Spór o pisownie nazw ulic w miejscowościach na Wileńszczyźnie trwa już od kilku lat. Nakazu sądów o usunięciu tablic z polskimi nazwami ulic doczekali się wcześniej starosta podwileńskiej gminy w Suderwi oraz dyrektor administracji rejonu solecznickiego, gdzie polska mniejszość stanowi ponad 80% Za każdym razem podejmując decyzję litewskie sądy opierają się o założenia ustawy o języku urzędowym, która obliguje do zapisywania nazw ulic w języku litewskim. Tymczasem przedstawiciele podwileńskich rejonów przekonują, że korzystają z prawa zagwarantowanego mniejszościom narodowym w ustawie o mniejszościach narodowych oraz przez europejską Konwencję Ramową Praw Człowieka, którą Litwa również ratyfikowała.

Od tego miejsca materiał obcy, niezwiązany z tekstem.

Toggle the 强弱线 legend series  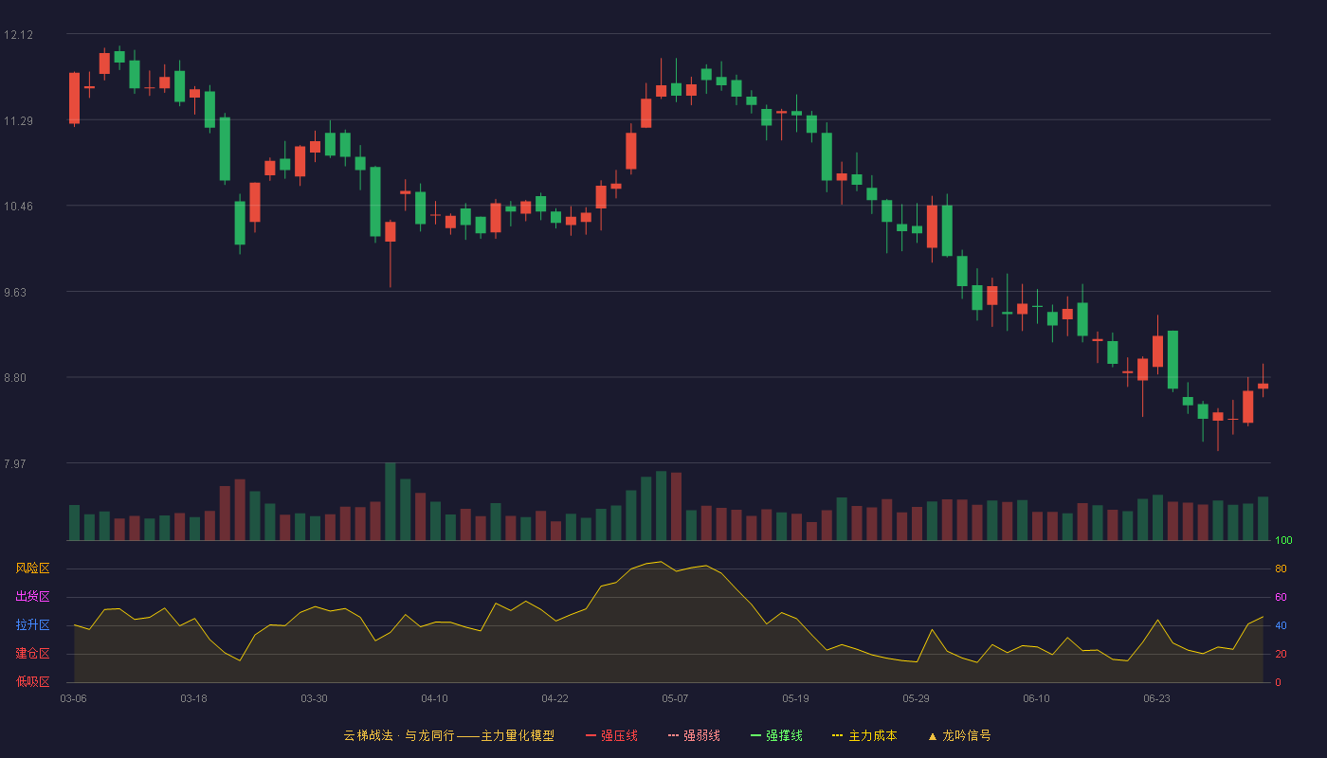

Litewscy Polacy przekonują sądy, że ustawa o języku urzędowym nie reglamentuje pisowni nazw w językach mniejszości narodowych, a na pewno tego nie zabrania, gdyż nie używa klauzuli wyłączności dla języka urzędowego. Litewskie sądy nie dają się jednak do tego przekonać i 30 stycznia kolejny sąd najwyższej instancji podjął decyzję, że nazwy ulic mogą być tylko po litewsku

Dla mnie jako dla prawnika, mówi Renata Cytacka - to co się stało w piątek, mogę okreslić tak: ,,w piątek sąd położył demokrację do trumny i zabił ostatni gwódż”. Sąd miał kilka ustaw do wyboru, które przeczyły sobie – wybrał ta korzystniejsza dla wiekszości, a mniejszość z czasem bedzie wynarodowiona I problem sam się rozwiąże. Oczywiscie bedziemy próbowali o tym powiedziec światu, tylko skoro u nas krew sie nie leje, czy ktos nas wyslucha. Władza w Polsce nas – 300 000 Polakow – sprzedała za ,,dobre stosunki dobrosasiedzkie, w celu budowania mostu energetycznego”. To co mowić o innych?.